IN 1946, Hollyman married fashion photographer Jean Burnes, who would and the two of them started working together on his assignments. They were among the first photographers to shoot small-format color photography for magazines. Hollyman eventually became the photo editor at Holiday.

The couple's first joint assignment for Holiday Magazine came during their honeymoon in 1946, when they were sent to Bermuda. The new bride found herself stringing together a hard-wire cable necklace of some 40 flashbulbs to light up a seaside cavern for which the exposure was calculated manually. "We never worked so hard in our lives," Burnes later told the Bridgeport Post. "We did thirty pages of pictures in two weeks flat."

For the next five years, the magazine sent Hollyman and Burnes on assignments in Europe, Latin America and the U.S.

==Advertising==
In 1950, Burnes left work to raise two children. Hollyman continued working freelance. The family lived in Weston, Connecticut, then moved to Puerto Rico in 1957.

After advertising executive David Ogilvie saw Hollyman's photography in Holiday, he hired him to produce ad campaigns for Mercedes-Benz, the Commonwealth of Puerto Rico, P & O company and other accounts. Hollyman's 1966 photos of Pablo Casals walking down the beach in Puerto Rico with an umbrella won awards.

In 1963, Hollyman and Burnes divorced.

==Lord of the Flies==
In 1963, Hollyman worked as the Director of Photography for the Lord of the Flies film. Hollyman had met director Peter Brook in Puerto Rico. Brook had come to the island to scout locations for the film. According to Hollyman, the two men had an extended but intense conversation about film, the Lord of the Flies novel, photography and even philosophy

Brook hired Hollyman even though he had never used a movie camera. According to Hollyman, there was no artificial lighting; Hollyman shot the film in natural light in a rough documentary fashion, thoroughly non-Hollywood style...like news photography.

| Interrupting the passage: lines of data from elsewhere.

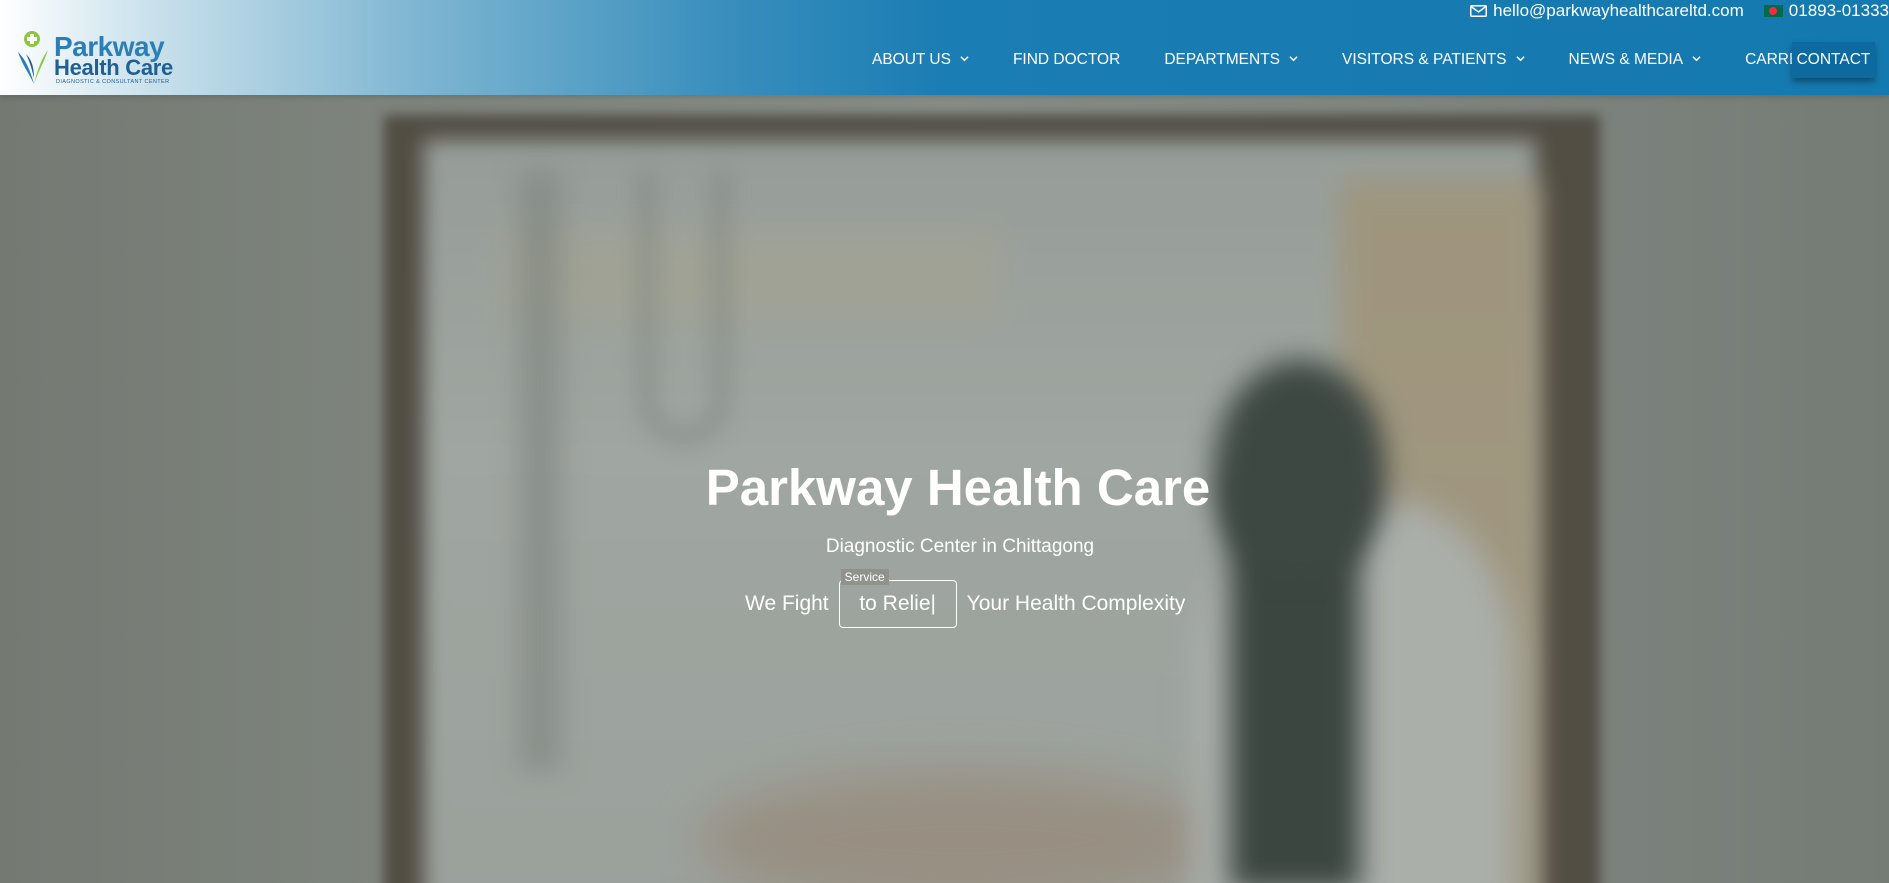 Image resolution: width=1889 pixels, height=883 pixels. I want to click on logo-text-health-care: Health Care, so click(114, 68).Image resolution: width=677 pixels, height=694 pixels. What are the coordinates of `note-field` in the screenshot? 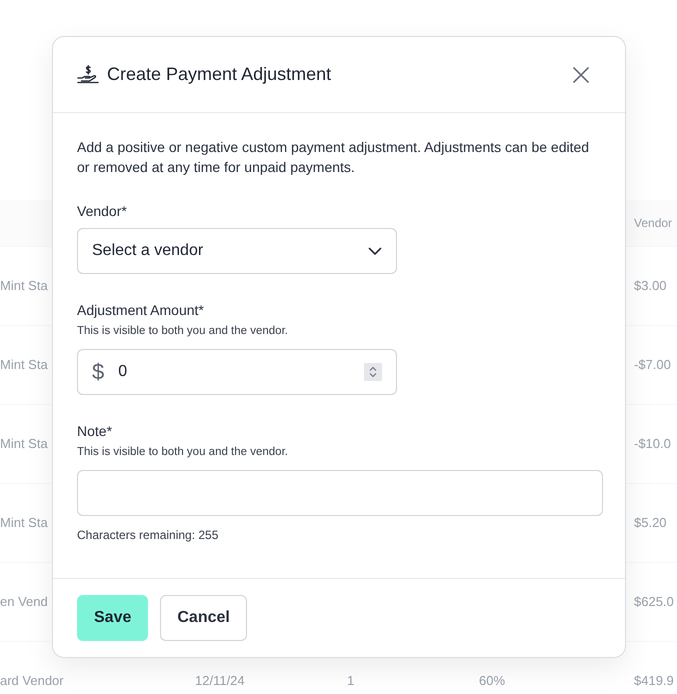 It's located at (340, 493).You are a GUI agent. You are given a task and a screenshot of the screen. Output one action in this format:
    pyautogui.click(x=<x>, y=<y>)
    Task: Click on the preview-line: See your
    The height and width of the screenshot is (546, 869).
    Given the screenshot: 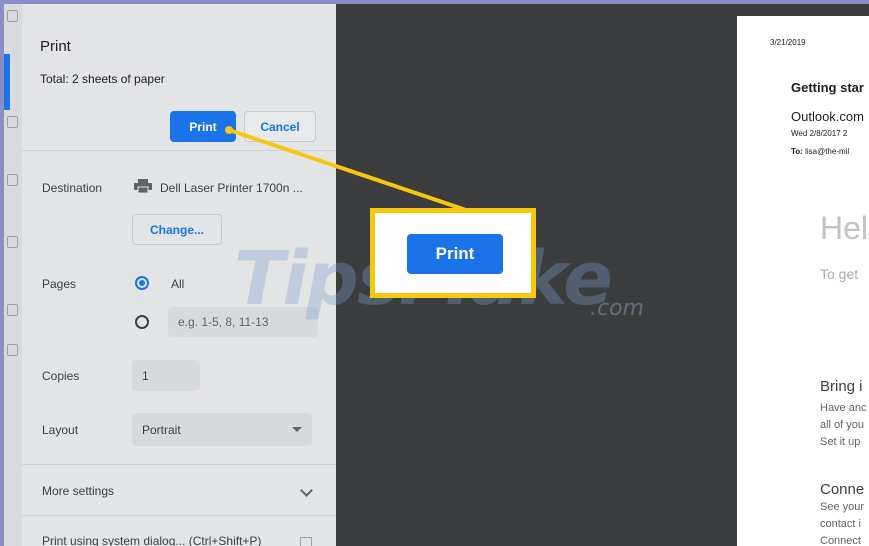 What is the action you would take?
    pyautogui.click(x=842, y=507)
    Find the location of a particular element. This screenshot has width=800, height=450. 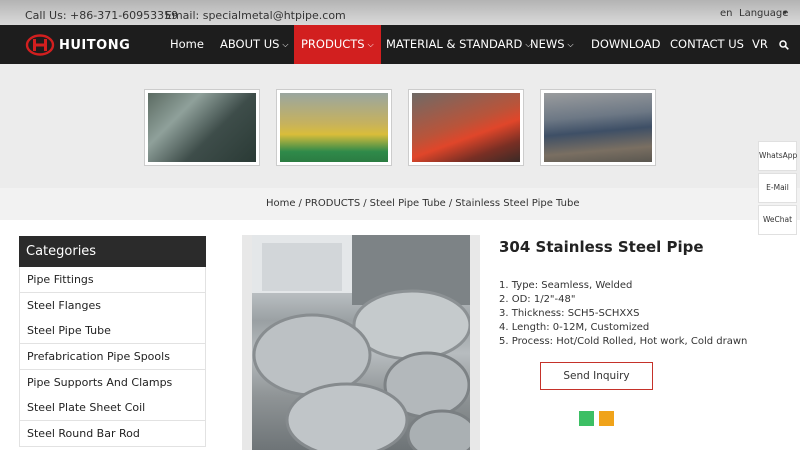

language-code: en is located at coordinates (726, 14).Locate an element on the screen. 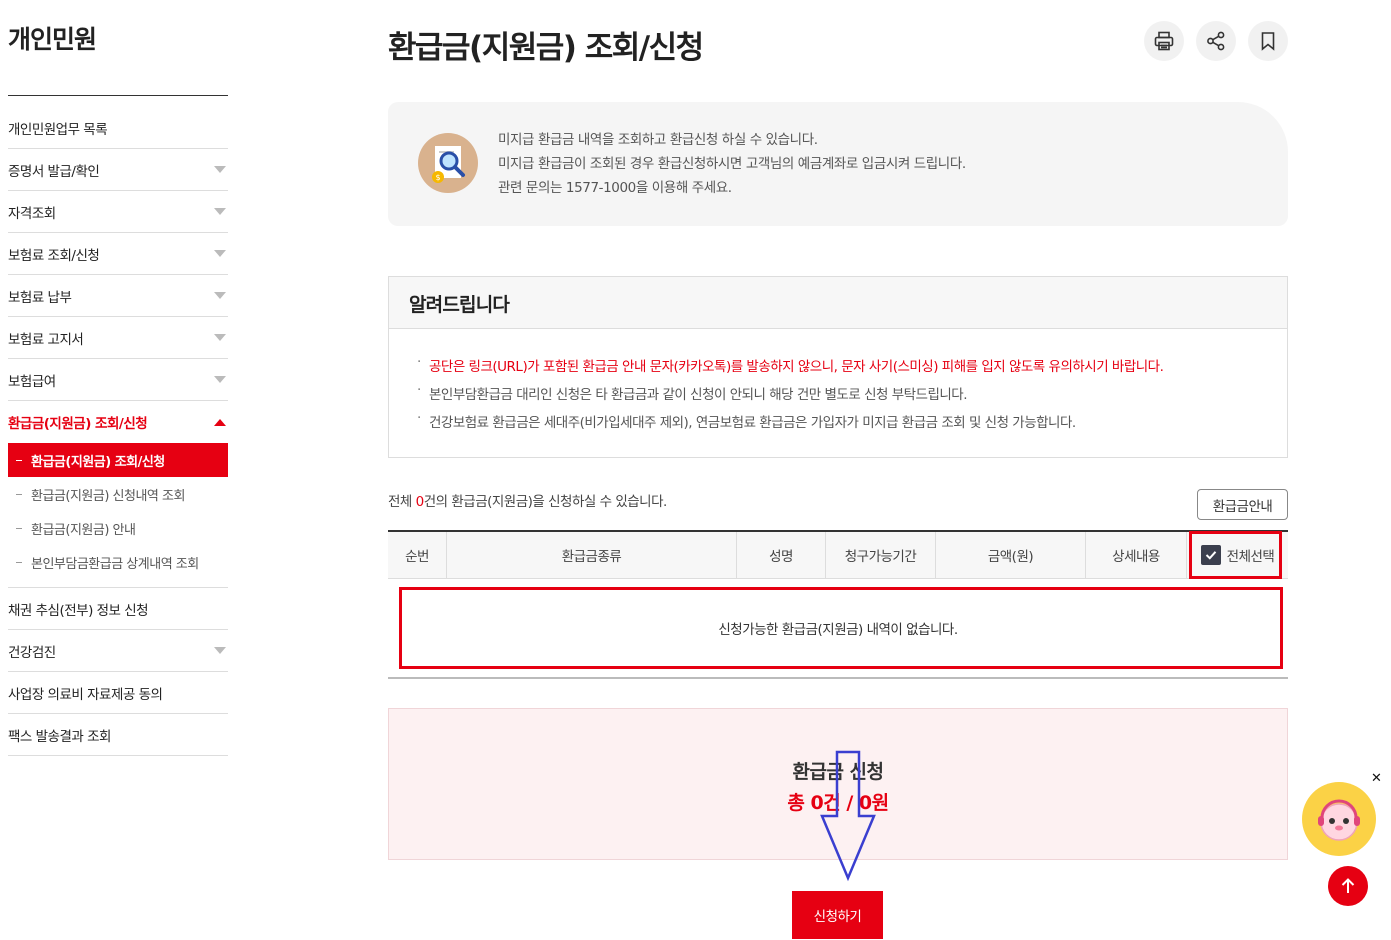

Lord of the Flies became a critical success. It was lauded at Cannes Film Festival as a "seminal film of the New American Cinema and a fascinating anti-Hollywood experiment in location film-making."

==Later projects==
After the Lord of the Flies, Hollyman embarked on a variety of projects. He served as Executive Producer for a national educational television five-part series the "Population Explosion", which won awards in 1965. Hollyman also wrote, directed and shot a 30-minute travel documentary for the Kingdom of Jordan’s World Fair exhibit; produced short films for ENIT, the Italian State Tourism Board; and filmed and directed commercials.

As a consultant to Encyclopædia Britannica, Hollyman produced a short film, 5000 Brains, that described the new version of the encyclopaedia and how information had been stored and retrieved for ages. He wrote and produced a book, The Oilmen, on the oil industry. Hollyman also photographed annual reports for Morgan Bank, Hewlett-Packard, Greyhound Lines and Champion International Paper.

In 1966, Hollyman married Audrey Bingham.

From 1969 to 1971, Hollyman served as President for the American Society of Magazine Photographers. After that, he served on the ASMP President's Advisory Council and Advisory Board. Hollyman was instrumental in leading ASMP's efforts to revise copyright laws in favor of photographers.

In 1985, Hollyman's second wife Audrey died.

Hollyman photographed extensive stories for Town and Country Magazine with his former photo editor from Holiday Magazine, Frank Zachary. In 1992 he spent six months working on assignment to create a photo essay that commemorated the voyages of Christopher Columbus to America. Hollyman brought direct descendants of conquistadors and Native Americans to historic sites in the Southern Hemisphere. The essay was later published as a book.

==Retirement==
In 2006, Hollyman moved from New York to Austin, Texas to be closer to his family.

Hollyman's last photography show, entitled "Chromes", was held in Austin, Texas.

Hollyman died in 2009. He was survived by his son Burnes St.Patrick Hollyman; his daughter Stephenie, also a photographer; and three grandchildren: Anna-Margaret, Helen and Mary Louise.